Work order → Write the data out again so that it matches word for word.

(Collected data)
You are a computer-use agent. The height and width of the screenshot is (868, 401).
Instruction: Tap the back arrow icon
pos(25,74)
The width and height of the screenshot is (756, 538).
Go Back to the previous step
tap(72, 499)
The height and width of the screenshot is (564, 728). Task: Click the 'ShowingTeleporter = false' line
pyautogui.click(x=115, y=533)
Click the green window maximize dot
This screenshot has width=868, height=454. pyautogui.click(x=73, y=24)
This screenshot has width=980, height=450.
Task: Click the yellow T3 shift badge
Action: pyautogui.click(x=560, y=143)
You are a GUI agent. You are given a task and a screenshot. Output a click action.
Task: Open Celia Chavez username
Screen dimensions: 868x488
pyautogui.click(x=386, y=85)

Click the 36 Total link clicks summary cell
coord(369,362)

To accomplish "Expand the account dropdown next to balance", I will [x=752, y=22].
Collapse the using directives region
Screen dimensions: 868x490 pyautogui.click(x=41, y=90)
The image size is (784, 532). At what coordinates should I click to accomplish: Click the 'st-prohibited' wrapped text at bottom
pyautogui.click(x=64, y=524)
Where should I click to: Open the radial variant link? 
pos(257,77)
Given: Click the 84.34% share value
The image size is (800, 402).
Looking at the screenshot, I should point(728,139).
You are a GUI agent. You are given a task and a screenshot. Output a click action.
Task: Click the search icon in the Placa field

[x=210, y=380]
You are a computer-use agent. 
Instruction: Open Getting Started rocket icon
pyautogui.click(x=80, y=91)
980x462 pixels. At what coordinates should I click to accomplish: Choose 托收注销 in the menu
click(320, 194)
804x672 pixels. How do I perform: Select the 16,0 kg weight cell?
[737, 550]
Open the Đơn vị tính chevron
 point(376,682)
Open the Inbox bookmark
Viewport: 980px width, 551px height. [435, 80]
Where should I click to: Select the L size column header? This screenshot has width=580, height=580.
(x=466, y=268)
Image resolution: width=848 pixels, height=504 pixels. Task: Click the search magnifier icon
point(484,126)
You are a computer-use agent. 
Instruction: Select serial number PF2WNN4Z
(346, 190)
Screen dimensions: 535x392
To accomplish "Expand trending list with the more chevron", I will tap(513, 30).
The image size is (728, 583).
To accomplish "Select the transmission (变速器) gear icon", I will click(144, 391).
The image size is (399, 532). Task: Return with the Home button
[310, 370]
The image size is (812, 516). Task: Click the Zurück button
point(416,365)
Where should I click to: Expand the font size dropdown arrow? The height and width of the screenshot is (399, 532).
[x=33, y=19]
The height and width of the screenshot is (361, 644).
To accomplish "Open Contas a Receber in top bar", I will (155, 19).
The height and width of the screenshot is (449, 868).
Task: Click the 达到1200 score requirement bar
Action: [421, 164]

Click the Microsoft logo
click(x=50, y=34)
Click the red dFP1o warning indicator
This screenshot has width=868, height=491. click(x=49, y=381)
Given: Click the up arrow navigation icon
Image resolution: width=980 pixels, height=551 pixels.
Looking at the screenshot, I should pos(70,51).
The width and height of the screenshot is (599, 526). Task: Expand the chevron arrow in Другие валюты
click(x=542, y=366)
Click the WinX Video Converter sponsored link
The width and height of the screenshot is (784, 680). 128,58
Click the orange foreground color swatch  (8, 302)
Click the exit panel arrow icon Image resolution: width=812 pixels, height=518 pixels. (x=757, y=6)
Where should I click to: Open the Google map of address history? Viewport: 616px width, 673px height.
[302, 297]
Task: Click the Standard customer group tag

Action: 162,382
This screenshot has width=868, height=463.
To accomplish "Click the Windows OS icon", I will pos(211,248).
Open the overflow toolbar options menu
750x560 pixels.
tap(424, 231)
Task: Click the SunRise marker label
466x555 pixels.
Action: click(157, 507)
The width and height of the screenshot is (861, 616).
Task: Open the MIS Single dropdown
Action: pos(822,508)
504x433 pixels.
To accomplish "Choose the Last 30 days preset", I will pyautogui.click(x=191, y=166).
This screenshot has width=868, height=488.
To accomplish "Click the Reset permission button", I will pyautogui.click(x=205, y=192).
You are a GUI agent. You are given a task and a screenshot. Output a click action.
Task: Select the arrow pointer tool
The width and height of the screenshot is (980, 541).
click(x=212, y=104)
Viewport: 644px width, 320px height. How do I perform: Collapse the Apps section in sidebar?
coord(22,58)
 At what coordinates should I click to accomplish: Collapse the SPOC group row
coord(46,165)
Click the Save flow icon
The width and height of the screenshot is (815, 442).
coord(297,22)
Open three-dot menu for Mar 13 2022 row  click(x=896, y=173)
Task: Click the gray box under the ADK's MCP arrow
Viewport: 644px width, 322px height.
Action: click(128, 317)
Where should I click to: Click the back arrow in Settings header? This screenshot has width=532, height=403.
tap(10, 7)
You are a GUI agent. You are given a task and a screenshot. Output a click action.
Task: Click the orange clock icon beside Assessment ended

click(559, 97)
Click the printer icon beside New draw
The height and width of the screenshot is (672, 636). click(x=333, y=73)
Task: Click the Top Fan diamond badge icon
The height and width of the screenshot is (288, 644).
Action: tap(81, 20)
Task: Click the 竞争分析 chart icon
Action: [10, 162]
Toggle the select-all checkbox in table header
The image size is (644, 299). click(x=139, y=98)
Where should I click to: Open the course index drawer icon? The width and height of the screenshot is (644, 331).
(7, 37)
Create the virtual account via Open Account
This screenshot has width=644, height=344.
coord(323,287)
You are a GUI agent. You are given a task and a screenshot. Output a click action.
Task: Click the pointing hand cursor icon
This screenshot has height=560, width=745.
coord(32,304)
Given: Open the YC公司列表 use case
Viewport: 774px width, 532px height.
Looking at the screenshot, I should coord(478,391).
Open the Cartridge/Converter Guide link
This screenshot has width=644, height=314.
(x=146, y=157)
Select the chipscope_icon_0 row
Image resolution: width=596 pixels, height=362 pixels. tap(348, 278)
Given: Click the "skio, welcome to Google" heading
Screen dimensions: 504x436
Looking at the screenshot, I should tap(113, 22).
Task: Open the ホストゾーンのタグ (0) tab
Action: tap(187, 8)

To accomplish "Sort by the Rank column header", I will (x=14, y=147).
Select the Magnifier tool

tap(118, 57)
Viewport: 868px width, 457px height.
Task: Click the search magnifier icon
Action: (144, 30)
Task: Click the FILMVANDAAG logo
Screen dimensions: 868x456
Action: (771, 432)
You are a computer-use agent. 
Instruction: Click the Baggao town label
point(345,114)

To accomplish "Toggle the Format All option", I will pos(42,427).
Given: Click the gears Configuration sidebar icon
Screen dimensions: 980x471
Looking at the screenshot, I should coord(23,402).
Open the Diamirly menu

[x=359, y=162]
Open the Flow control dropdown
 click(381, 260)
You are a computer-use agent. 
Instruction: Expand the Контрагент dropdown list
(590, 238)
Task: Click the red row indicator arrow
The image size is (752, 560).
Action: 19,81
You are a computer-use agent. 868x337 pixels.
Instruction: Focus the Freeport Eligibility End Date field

Result of this task →
You are a computer-use agent. The height and width of the screenshot is (868, 401).
Instruction: Tap the back arrow icon
pos(25,74)
The width and height of the screenshot is (756, 538).
Go Back to the previous step
tap(72, 499)
The height and width of the screenshot is (564, 728). Task: Click the 'ShowingTeleporter = false' line
pyautogui.click(x=115, y=533)
Click the green window maximize dot
This screenshot has width=868, height=454. pyautogui.click(x=73, y=24)
This screenshot has width=980, height=450.
Task: Click the yellow T3 shift badge
Action: pyautogui.click(x=560, y=143)
You are a GUI agent. You are given a task and a screenshot. Output a click action.
Task: Open Celia Chavez username
Screen dimensions: 868x488
pyautogui.click(x=386, y=85)

Click the 36 Total link clicks summary cell
coord(369,362)

To accomplish "Expand the account dropdown next to balance", I will [x=752, y=22].
Collapse the using directives region
Screen dimensions: 868x490 pyautogui.click(x=41, y=90)
The image size is (784, 532). At what coordinates should I click to accomplish: Click the 'st-prohibited' wrapped text at bottom
pyautogui.click(x=64, y=524)
Where should I click to: Open the radial variant link? 
pos(257,77)
Given: Click the 84.34% share value
The image size is (800, 402).
Looking at the screenshot, I should point(728,139).
You are a GUI agent. You are given a task and a screenshot. Output a click action.
Task: Click the search icon in the Placa field

[x=210, y=380]
You are a computer-use agent. 
Instruction: Open Getting Started rocket icon
pyautogui.click(x=80, y=91)
980x462 pixels. At what coordinates should I click to accomplish: Choose 托收注销 in the menu
click(320, 194)
804x672 pixels. How do I perform: Select the 16,0 kg weight cell?
[737, 550]
Open the Đơn vị tính chevron
 point(376,682)
Open the Inbox bookmark
Viewport: 980px width, 551px height. [435, 80]
Where should I click to: Select the L size column header? This screenshot has width=580, height=580.
(x=466, y=268)
Image resolution: width=848 pixels, height=504 pixels. Task: Click the search magnifier icon
point(484,126)
You are a computer-use agent. 
Instruction: Select serial number PF2WNN4Z
(346, 190)
Screen dimensions: 535x392
To accomplish "Expand trending list with the more chevron", I will tap(513, 30).
The image size is (728, 583).
To accomplish "Select the transmission (变速器) gear icon", I will click(144, 391).
The image size is (399, 532). Task: Return with the Home button
[310, 370]
The image size is (812, 516). Task: Click the Zurück button
point(416,365)
Where should I click to: Expand the font size dropdown arrow? The height and width of the screenshot is (399, 532).
[x=33, y=19]
The height and width of the screenshot is (361, 644).
To accomplish "Open Contas a Receber in top bar", I will (155, 19).
The height and width of the screenshot is (449, 868).
Task: Click the 达到1200 score requirement bar
Action: [421, 164]

Click the Microsoft logo
click(x=50, y=34)
Click the red dFP1o warning indicator
This screenshot has width=868, height=491. click(x=49, y=381)
Given: Click the up arrow navigation icon
Image resolution: width=980 pixels, height=551 pixels.
Looking at the screenshot, I should pos(70,51).
The width and height of the screenshot is (599, 526). Task: Expand the chevron arrow in Другие валюты
click(x=542, y=366)
Click the WinX Video Converter sponsored link
The width and height of the screenshot is (784, 680). 128,58
Click the orange foreground color swatch  (8, 302)
Click the exit panel arrow icon Image resolution: width=812 pixels, height=518 pixels. (x=757, y=6)
Where should I click to: Open the Google map of address history? Viewport: 616px width, 673px height.
[302, 297]
Task: Click the Standard customer group tag

Action: 162,382
This screenshot has width=868, height=463.
To accomplish "Click the Windows OS icon", I will pos(211,248).
Open the overflow toolbar options menu
750x560 pixels.
tap(424, 231)
Task: Click the SunRise marker label
466x555 pixels.
Action: click(157, 507)
The width and height of the screenshot is (861, 616).
Task: Open the MIS Single dropdown
Action: pos(822,508)
504x433 pixels.
To accomplish "Choose the Last 30 days preset", I will pyautogui.click(x=191, y=166).
This screenshot has width=868, height=488.
To accomplish "Click the Reset permission button", I will pyautogui.click(x=205, y=192).
You are a GUI agent. You are given a task and a screenshot. Output a click action.
Task: Select the arrow pointer tool
The width and height of the screenshot is (980, 541).
click(x=212, y=104)
Viewport: 644px width, 320px height. How do I perform: Collapse the Apps section in sidebar?
coord(22,58)
 At what coordinates should I click to accomplish: Collapse the SPOC group row
coord(46,165)
Click the Save flow icon
The width and height of the screenshot is (815, 442).
coord(297,22)
Open three-dot menu for Mar 13 2022 row  click(x=896, y=173)
Task: Click the gray box under the ADK's MCP arrow
Viewport: 644px width, 322px height.
Action: click(128, 317)
Where should I click to: Click the back arrow in Settings header? This screenshot has width=532, height=403.
tap(10, 7)
You are a GUI agent. You are given a task and a screenshot. Output a click action.
Task: Click the orange clock icon beside Assessment ended

click(559, 97)
Click the printer icon beside New draw
The height and width of the screenshot is (672, 636). click(x=333, y=73)
Task: Click the Top Fan diamond badge icon
The height and width of the screenshot is (288, 644).
Action: tap(81, 20)
Task: Click the 竞争分析 chart icon
Action: [10, 162]
Toggle the select-all checkbox in table header
The image size is (644, 299). click(x=139, y=98)
Where should I click to: Open the course index drawer icon? The width and height of the screenshot is (644, 331).
(7, 37)
Create the virtual account via Open Account
This screenshot has width=644, height=344.
coord(323,287)
You are a GUI agent. You are given a task and a screenshot. Output a click action.
Task: Click the pointing hand cursor icon
This screenshot has height=560, width=745.
coord(32,304)
Given: Open the YC公司列表 use case
Viewport: 774px width, 532px height.
Looking at the screenshot, I should coord(478,391).
Open the Cartridge/Converter Guide link
This screenshot has width=644, height=314.
(x=146, y=157)
Select the chipscope_icon_0 row
Image resolution: width=596 pixels, height=362 pixels. tap(348, 278)
Given: Click the "skio, welcome to Google" heading
Screen dimensions: 504x436
Looking at the screenshot, I should tap(113, 22).
Task: Open the ホストゾーンのタグ (0) tab
Action: tap(187, 8)

To accomplish "Sort by the Rank column header", I will (x=14, y=147).
Select the Magnifier tool

tap(118, 57)
Viewport: 868px width, 457px height.
Task: Click the search magnifier icon
Action: (144, 30)
Task: Click the FILMVANDAAG logo
Screen dimensions: 868x456
Action: (771, 432)
You are a computer-use agent. 
Instruction: Click the Baggao town label
point(345,114)

To accomplish "Toggle the Format All option", I will pos(42,427).
Given: Click the gears Configuration sidebar icon
Screen dimensions: 980x471
Looking at the screenshot, I should coord(23,402).
Open the Diamirly menu

[x=359, y=162]
Open the Flow control dropdown
 click(381, 260)
You are a computer-use agent. 
Instruction: Expand the Контрагент dropdown list
(590, 238)
Task: Click the red row indicator arrow
The image size is (752, 560).
Action: 19,81
You are a computer-use agent. 868x337 pixels.
Instruction: Focus the Freeport Eligibility End Date field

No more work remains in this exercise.